= Excerpt to read =
---

CIVIL ACTION NO. 4:17-CV-00785
Judge Mazzant
MEMORANDUM OPINION AND ORDER
Pending before the Court is Defendants’ Corrected Motion to Strike or, in the Alternative,
to Limit Testimony by Plaintiff’s Retained Expert Witnesses (Dkt. #76). Having considered the
motion and the relevant pleadings, the Court finds that Defendant’s motion should be GRANTED
in part and DENIED in part.
BACKGROUND
This case arises from injuries sustained by Plaintiff following a motor vehicle accident.
Defendants PFG Transco, Inc., Performance Food Group, Inc. d/b/a Performance Food Group–
Customized Distribution, and PFGC, Inc. (Collectively, “PFG”) constitute a food delivery
company that operates one of the largest commercial trucking fleets in the United States. Plaintiff
is a former delivery driver for PFG.

---

[Saved data entries]

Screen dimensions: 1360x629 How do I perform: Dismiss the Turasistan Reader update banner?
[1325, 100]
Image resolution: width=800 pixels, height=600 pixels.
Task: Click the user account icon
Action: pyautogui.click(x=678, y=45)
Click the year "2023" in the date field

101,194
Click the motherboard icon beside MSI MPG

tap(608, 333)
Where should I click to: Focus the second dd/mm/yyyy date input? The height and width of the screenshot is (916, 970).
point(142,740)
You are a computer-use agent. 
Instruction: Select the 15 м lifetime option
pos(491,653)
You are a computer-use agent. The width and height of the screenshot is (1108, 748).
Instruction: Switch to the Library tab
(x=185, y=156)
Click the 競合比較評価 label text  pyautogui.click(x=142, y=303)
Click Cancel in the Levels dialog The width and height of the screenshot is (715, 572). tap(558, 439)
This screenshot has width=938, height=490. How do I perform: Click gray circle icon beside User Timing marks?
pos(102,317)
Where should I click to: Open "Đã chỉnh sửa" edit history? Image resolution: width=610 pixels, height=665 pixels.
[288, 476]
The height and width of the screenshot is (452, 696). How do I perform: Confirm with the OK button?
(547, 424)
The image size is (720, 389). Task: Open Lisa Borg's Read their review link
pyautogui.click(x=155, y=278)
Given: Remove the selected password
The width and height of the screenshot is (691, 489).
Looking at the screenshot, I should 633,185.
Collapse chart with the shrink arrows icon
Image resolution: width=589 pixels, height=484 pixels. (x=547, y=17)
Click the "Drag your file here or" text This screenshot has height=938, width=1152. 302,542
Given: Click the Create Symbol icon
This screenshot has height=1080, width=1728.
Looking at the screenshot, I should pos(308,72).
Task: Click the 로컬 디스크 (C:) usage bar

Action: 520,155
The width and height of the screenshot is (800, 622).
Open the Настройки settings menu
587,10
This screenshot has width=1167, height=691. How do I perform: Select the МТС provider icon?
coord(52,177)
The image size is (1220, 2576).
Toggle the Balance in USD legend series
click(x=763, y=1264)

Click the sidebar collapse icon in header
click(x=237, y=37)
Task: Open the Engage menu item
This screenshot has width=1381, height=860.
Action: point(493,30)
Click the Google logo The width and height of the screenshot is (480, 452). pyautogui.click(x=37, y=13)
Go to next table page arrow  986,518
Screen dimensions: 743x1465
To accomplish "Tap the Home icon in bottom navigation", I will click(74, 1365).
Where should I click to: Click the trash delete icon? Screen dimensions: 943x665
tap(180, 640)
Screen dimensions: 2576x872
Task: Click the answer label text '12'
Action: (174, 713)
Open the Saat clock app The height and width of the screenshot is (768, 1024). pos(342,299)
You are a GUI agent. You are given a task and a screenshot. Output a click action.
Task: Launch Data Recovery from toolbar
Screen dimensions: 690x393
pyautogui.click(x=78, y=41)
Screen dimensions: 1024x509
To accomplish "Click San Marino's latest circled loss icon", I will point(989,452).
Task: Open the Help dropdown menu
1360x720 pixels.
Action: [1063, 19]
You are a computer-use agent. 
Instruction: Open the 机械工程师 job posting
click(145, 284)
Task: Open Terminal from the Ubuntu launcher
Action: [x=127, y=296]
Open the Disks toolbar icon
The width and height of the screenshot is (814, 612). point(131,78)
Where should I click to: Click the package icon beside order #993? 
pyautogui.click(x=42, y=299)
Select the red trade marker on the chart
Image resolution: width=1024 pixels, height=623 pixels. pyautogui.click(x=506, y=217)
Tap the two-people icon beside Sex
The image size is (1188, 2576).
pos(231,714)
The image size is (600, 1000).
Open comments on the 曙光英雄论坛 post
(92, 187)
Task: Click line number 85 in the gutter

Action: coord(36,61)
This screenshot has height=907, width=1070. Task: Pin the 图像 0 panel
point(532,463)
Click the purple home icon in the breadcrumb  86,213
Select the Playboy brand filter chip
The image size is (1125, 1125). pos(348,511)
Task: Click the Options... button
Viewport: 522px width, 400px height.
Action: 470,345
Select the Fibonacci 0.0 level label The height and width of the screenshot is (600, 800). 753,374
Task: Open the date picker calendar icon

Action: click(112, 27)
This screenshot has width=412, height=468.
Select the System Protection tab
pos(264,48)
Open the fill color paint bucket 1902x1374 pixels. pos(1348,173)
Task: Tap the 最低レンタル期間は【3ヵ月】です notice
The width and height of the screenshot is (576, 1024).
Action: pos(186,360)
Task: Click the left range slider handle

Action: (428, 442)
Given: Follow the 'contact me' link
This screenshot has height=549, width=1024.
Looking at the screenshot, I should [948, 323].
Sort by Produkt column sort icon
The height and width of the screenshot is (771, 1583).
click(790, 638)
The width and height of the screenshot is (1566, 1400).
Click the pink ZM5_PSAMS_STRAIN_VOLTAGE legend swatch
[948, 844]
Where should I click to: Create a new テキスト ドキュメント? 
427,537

---

= Task item =
Give a two-sentence summary of the court order excerpt above.

= Answer to the exercise =
The Court rules that the defendants' corrected motion to strike or limit testimony by the plaintiff's retained expert witnesses should be granted in part and denied in part. The case stems from injuries the plaintiff suffered in a motor vehicle accident, and the plaintiff is a former delivery driver for the defendants, collectively PFG, a food delivery company that runs one of the largest commercial trucking fleets in the United States.